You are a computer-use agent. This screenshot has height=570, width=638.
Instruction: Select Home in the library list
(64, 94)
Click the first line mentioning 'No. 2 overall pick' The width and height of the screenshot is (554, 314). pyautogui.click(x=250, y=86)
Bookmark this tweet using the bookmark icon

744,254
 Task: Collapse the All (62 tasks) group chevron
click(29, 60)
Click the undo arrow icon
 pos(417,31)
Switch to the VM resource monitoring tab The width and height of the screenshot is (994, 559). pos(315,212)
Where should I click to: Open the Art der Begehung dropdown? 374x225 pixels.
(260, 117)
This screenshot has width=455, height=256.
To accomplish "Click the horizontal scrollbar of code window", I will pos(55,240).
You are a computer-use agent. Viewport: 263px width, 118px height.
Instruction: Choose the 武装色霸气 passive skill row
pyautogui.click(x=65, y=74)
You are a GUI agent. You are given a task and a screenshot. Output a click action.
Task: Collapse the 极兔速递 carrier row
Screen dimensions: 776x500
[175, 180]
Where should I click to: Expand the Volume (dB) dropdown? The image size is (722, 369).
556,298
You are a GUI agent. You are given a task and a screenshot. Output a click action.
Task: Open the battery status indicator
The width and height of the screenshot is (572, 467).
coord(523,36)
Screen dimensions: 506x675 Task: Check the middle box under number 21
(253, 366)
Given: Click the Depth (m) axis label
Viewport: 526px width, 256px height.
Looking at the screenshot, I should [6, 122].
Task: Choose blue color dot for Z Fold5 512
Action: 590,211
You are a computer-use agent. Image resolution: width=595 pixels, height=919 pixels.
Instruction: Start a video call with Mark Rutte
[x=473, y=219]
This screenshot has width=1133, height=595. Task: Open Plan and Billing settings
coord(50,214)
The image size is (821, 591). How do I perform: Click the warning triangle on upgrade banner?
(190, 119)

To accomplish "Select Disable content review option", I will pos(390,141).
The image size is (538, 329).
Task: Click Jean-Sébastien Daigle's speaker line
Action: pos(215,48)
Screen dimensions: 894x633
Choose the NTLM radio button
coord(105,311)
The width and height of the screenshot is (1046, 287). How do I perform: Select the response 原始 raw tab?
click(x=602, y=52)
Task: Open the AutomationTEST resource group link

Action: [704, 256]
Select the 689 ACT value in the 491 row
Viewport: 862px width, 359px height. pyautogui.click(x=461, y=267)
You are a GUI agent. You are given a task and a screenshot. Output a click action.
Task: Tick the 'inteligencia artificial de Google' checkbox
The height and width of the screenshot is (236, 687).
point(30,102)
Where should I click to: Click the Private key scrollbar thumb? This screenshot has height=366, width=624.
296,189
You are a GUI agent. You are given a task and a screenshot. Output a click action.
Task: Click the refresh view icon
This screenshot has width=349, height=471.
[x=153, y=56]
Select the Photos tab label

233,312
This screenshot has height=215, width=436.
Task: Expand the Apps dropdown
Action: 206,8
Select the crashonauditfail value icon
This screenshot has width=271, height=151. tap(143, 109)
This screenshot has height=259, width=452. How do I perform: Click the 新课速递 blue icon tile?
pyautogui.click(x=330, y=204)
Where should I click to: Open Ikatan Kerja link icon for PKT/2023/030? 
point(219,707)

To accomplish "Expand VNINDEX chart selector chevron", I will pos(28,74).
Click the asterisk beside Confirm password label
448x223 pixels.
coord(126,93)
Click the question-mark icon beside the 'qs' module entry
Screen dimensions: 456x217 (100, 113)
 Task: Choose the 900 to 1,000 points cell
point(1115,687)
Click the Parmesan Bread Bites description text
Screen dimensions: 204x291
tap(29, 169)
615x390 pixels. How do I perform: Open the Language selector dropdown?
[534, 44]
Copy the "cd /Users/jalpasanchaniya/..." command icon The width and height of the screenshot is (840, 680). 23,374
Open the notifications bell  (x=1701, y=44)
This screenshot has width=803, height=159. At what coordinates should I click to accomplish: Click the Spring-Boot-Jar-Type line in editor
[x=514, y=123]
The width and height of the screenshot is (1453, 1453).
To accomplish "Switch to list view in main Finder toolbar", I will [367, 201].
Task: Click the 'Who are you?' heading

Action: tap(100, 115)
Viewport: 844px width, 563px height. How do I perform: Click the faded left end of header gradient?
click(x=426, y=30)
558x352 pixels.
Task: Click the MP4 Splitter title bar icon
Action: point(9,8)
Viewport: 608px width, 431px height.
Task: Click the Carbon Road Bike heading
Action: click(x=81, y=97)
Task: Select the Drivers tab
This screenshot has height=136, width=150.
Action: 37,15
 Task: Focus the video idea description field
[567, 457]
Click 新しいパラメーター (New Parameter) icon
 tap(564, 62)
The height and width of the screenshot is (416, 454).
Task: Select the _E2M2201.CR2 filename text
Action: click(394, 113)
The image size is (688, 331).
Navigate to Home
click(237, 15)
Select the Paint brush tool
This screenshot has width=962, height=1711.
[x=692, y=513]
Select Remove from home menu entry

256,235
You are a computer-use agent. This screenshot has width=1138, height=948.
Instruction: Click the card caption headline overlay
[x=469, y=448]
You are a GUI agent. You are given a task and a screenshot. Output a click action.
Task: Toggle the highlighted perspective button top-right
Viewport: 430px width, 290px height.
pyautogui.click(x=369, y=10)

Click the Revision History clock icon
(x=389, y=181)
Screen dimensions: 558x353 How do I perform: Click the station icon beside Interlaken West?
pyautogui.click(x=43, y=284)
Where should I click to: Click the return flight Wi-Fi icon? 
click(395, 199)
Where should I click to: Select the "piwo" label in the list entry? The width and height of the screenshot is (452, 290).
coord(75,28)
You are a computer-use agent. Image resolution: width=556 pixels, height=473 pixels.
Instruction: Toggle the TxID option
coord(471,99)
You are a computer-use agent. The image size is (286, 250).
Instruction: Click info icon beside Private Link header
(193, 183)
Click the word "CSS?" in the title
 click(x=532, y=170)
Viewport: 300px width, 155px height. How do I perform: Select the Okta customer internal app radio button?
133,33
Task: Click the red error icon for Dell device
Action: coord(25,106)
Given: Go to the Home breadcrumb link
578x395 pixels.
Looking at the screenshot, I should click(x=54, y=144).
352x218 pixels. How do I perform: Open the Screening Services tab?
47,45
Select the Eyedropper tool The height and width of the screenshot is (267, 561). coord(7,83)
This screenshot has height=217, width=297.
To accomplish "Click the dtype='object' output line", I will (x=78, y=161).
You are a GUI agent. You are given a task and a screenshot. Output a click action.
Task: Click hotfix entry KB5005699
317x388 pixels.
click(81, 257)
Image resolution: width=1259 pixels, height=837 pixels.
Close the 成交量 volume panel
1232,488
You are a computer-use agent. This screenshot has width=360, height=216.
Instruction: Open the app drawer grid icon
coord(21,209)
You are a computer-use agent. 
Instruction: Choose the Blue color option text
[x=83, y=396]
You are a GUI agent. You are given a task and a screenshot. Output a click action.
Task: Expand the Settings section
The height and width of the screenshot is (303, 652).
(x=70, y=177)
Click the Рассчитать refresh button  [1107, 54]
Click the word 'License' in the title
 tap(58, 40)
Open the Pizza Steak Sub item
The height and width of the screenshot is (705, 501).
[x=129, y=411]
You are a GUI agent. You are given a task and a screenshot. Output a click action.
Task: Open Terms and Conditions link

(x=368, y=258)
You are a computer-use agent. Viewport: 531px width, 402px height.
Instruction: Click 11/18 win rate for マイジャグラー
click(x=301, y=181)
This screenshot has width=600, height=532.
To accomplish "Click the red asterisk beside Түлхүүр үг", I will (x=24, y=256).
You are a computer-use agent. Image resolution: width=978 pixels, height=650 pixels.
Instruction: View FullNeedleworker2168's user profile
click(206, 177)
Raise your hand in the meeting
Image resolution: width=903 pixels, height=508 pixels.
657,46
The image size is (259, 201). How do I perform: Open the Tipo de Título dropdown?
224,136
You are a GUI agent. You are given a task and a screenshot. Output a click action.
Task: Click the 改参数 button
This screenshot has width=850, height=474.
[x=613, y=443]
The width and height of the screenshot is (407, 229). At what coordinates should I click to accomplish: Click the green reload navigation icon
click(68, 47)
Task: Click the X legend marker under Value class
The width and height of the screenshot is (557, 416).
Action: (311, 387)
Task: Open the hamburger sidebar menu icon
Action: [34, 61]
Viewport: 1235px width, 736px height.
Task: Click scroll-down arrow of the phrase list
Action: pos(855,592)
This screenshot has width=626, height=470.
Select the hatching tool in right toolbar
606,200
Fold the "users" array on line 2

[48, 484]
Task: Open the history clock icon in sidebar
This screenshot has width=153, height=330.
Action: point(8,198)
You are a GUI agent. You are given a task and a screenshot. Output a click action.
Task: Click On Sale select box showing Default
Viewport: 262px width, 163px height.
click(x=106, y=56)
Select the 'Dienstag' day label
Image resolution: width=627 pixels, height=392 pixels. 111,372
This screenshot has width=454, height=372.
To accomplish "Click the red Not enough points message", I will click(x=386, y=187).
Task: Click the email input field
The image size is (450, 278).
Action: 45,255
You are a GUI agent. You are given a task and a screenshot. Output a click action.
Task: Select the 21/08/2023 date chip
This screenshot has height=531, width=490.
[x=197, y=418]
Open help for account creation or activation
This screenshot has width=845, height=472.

◇ ◇ ◇ ◇ ◇

**WHAT THE TASK REQUIRES**.
In the listing above, find the line with "The height and width of the screenshot is (705, 501)." and the line with "You are a computer-use agent. Viewport: 531px", then print exactly those lines and every line between them.

**PROBLEM SOLUTION**.
The height and width of the screenshot is (705, 501).
[x=129, y=411]
You are a GUI agent. You are given a task and a screenshot. Output a click action.
Task: Open Terms and Conditions link

(x=368, y=258)
You are a computer-use agent. Viewport: 531px width, 402px height.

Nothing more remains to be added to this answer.